Meanwhile, the Moscow prince Ivan III united the surrounding lands and proclaimed himself the Tsar and the head of all Orthodox people in Europe after marrying the daughter of the last Byzantine emperor. Therefore all Orthodox lands including Lithuania, according to him, should be joined to Moscow. Still being under the Tatar yoke, Ivan III started the campaign against the Tatars. The Tatar khan Akhmat asked Kazimir for help, but the Great Prince was too busy fighting with the Turks and with internal troubles, and he refused. In 1480 Ivan III liberated Moscow from Tatars and in 1499 he started the war with Lithuania. The Great Prince Alexander who replaced his brother Kazimir after his death in 1492 (at that time Columbus approached the new world!) was first defeated and Smolensk was occupied, but in 1501 Alexander drove the Muscovites away to Moscow after which the truce started. It lasted until 1509 when Moscow occupied Pskov and entered Belarus. In the battle near Orsha, the Belarusian troops under the command of getman (general) Kanstantin Astrozhsky managed to defeat the huge Moscow army and stop the war for a short period. The war was renewed in 1516, 1518, 1519, 1534, 1535, 1536, 1537, 1542, and 1549; and in actuality, the struggle for Belarus was continuous. It was extremely hard for the Belarusian people; the cities of Polatsk, Vitebsk, Homiel, Amstsislawye, Orsha suffered most of all. It can be said with confidence that around these cities there's not a single inch of land that has not been washed by blood. Thousands of graves still remind us of this war with Moscow. In 1558 the Moscow tsar Ivan IV (Ivan the Terrible) assaulted the Livonian Order of crusaders, the Lithuanian neighbors. The Great Prince Zhyhimont August decided to help the crusaders on the condition of joining it to Lithuania. The 20-year Livonian war started. At first Ivan's army of 280,000 warriors occupied eastern Belarus devastating it all through; it took Polatsk in 1563. But in 1564 general Mikalai Radzivill defeated the Moscow army; and other Lithuanian generals also won victories in 1568. Ivan the Terrible had to sign the truce, according to which, however, Polatsk and eastern Livonia remained under Moscow's power.

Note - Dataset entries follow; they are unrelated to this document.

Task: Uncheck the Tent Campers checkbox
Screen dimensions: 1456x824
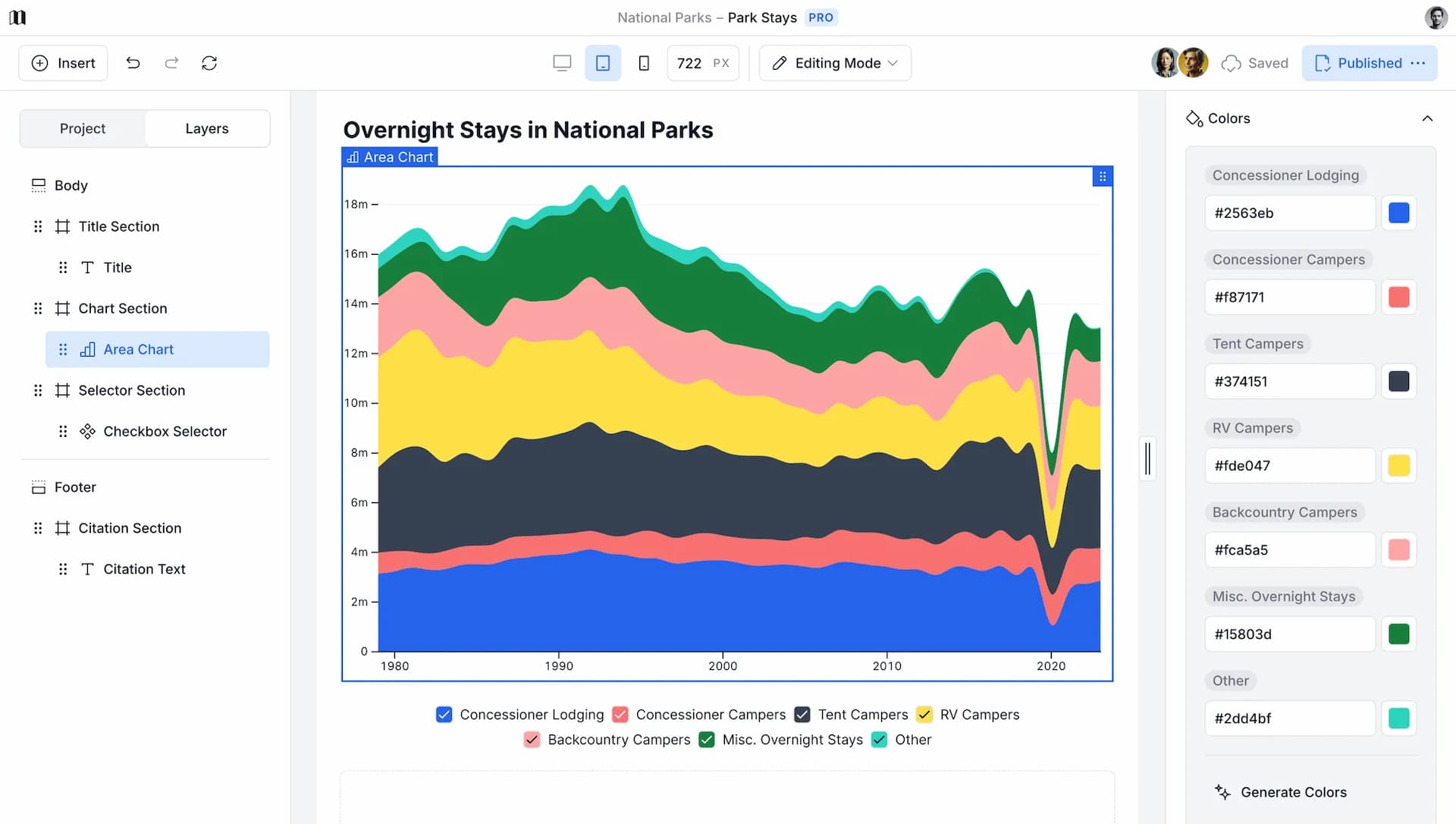Action: (x=802, y=714)
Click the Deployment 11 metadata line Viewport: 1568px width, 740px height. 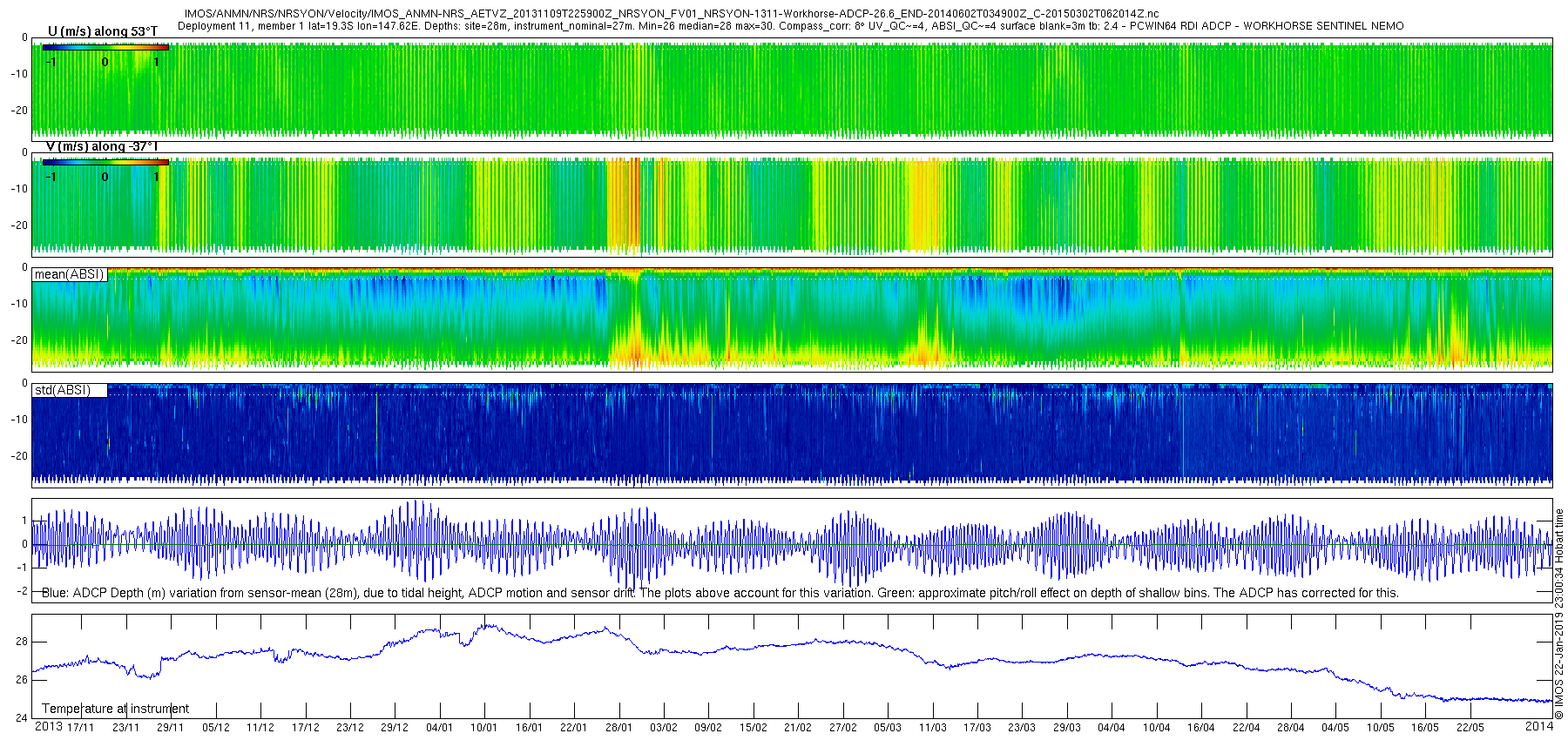click(790, 26)
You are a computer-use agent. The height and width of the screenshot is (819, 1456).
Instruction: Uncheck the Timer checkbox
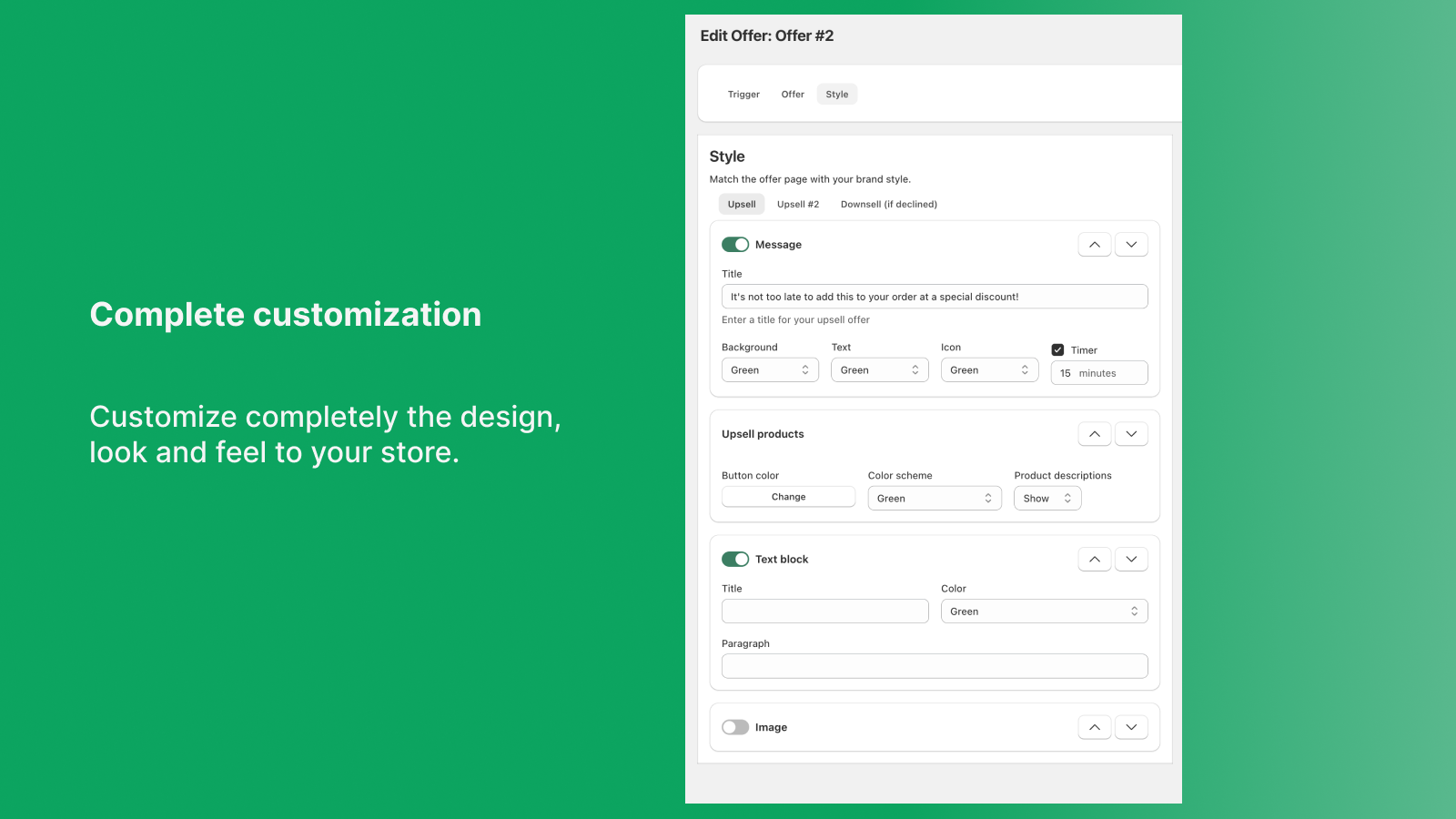[1057, 350]

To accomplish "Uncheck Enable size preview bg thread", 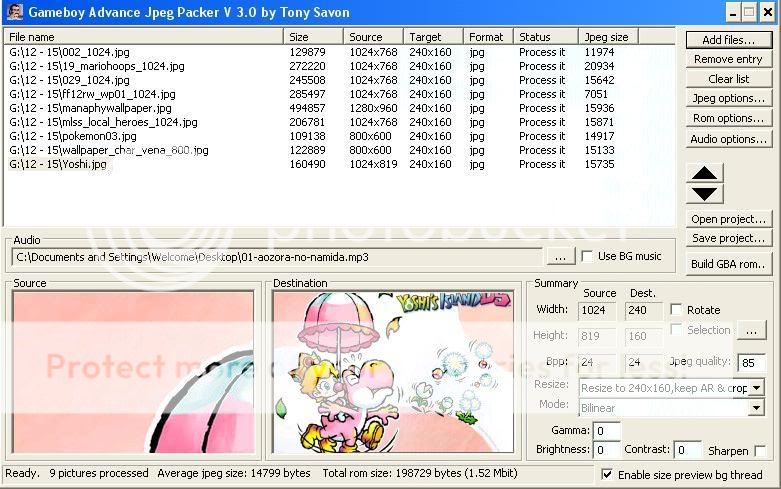I will click(x=607, y=473).
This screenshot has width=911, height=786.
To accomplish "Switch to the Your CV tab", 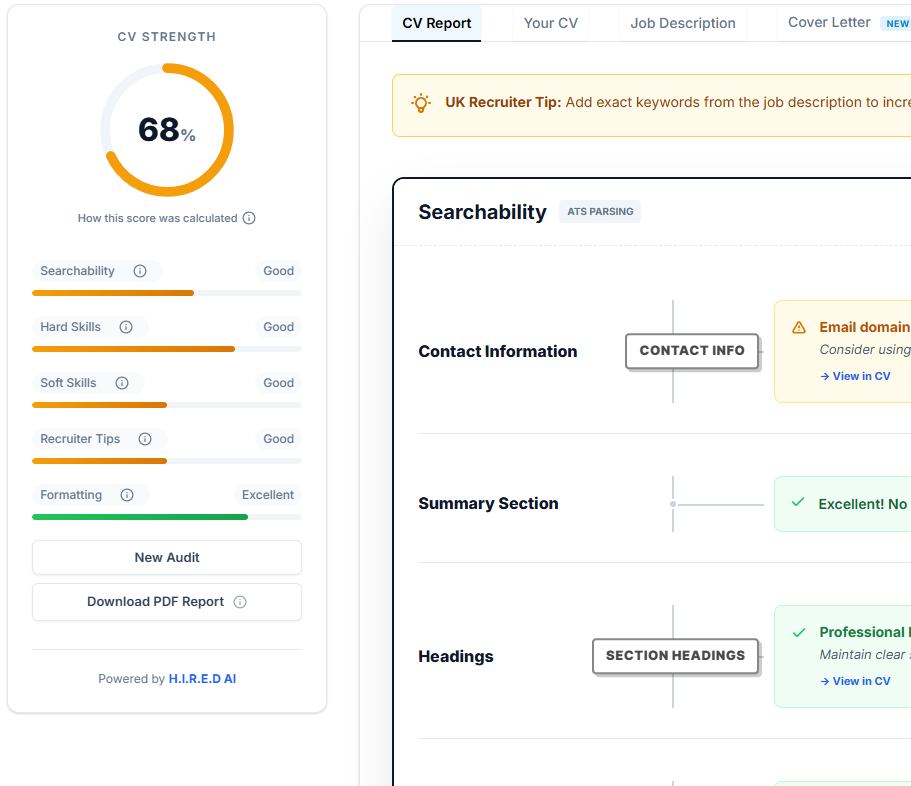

In 1569 Poles raised the recurrent question about the unification of Poland and Lithuania. They wished a union in which Poland would dominate, but Belarusian and the Zhmudz aristocracy refused. But Zhyhimont August treated the proposition positively because of wars with Moscow, Swedes who attacked Livonia, and Crimean Tatars who renewed their raids in southern Ukraine. Though Lithuanian magnates entreated Zhyhimont August for not betraying the country's independence, he ignored them and in 1569 in Lublin, Poland, the state union was signed. According to it the two states united into one - Rech Paspalitaya11 with joint economies, military, and the king in Krakow. Ten times before the Poles had tried to join Lithuania completely to Poland and with the eleventh attempt, they finally succeeded; the Great Lithuanian Principality became extinct. However, after victory in the Livonian war, the Belarusians managed to create the local government for Lithuania with Belarusian as the state language and with a separate army and budget. The king of Rech Paspalitaya Stephan Batory, who replaced Zhygimont August after his death in 1576, managed to drive the Muscovites away from Polatsk and Livonia, thus winning the Livonian war. Unfortunately, during the battle for Polatsk, many architectural and written monuments were destroyed by fire.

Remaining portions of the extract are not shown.